(Collection entries)
^^^^^^^^
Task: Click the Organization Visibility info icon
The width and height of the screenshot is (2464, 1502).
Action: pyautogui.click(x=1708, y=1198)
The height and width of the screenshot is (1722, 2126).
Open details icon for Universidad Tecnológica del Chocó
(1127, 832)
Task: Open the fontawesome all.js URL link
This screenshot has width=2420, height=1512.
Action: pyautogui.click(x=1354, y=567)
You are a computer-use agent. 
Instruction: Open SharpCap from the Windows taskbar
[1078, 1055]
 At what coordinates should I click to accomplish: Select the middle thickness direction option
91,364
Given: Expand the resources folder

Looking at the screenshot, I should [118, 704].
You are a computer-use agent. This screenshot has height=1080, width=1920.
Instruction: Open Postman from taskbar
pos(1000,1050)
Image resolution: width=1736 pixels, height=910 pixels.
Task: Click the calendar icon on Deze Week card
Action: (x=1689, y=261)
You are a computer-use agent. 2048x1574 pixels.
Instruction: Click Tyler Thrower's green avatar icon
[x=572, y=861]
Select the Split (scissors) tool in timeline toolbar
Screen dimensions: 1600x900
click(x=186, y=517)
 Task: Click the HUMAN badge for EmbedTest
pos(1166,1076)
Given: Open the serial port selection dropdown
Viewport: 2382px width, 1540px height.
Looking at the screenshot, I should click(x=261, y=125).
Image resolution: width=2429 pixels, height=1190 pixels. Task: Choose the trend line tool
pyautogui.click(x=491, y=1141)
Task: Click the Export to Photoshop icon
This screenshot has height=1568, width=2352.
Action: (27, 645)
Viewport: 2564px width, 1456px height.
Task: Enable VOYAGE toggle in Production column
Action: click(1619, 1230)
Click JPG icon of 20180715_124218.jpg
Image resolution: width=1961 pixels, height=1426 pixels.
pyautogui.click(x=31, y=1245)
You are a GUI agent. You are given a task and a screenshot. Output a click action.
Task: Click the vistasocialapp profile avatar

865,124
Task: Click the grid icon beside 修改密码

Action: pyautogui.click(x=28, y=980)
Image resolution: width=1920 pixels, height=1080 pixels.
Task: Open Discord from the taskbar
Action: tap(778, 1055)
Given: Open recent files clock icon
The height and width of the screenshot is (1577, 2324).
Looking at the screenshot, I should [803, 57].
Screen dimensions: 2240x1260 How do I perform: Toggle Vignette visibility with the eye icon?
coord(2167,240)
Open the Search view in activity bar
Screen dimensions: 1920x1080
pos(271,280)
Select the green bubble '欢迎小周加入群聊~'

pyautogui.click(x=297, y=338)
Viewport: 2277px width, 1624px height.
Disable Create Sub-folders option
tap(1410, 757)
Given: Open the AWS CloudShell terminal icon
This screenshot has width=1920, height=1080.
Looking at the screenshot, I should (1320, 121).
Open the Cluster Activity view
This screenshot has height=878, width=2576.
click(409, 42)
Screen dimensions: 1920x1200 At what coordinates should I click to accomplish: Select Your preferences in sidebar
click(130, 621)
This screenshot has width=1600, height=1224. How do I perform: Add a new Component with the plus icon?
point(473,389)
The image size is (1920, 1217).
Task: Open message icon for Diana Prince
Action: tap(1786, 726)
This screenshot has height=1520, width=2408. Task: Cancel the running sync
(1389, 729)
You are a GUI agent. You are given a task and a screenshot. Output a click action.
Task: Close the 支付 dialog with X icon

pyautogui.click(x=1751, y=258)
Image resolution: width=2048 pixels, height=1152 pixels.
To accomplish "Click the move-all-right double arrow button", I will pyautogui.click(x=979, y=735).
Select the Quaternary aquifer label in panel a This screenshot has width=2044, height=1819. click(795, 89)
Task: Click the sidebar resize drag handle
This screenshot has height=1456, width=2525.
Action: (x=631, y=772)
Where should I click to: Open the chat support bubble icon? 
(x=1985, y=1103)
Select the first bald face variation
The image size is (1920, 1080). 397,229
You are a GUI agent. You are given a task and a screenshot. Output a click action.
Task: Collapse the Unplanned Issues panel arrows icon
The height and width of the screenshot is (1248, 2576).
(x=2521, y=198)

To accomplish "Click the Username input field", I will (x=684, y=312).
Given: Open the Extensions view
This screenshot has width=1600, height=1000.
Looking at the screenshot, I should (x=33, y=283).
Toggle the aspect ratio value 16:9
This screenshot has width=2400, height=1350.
^^^^^^^^
Going through the data above, state how many lines include the word "computer"; only that number is needed.

3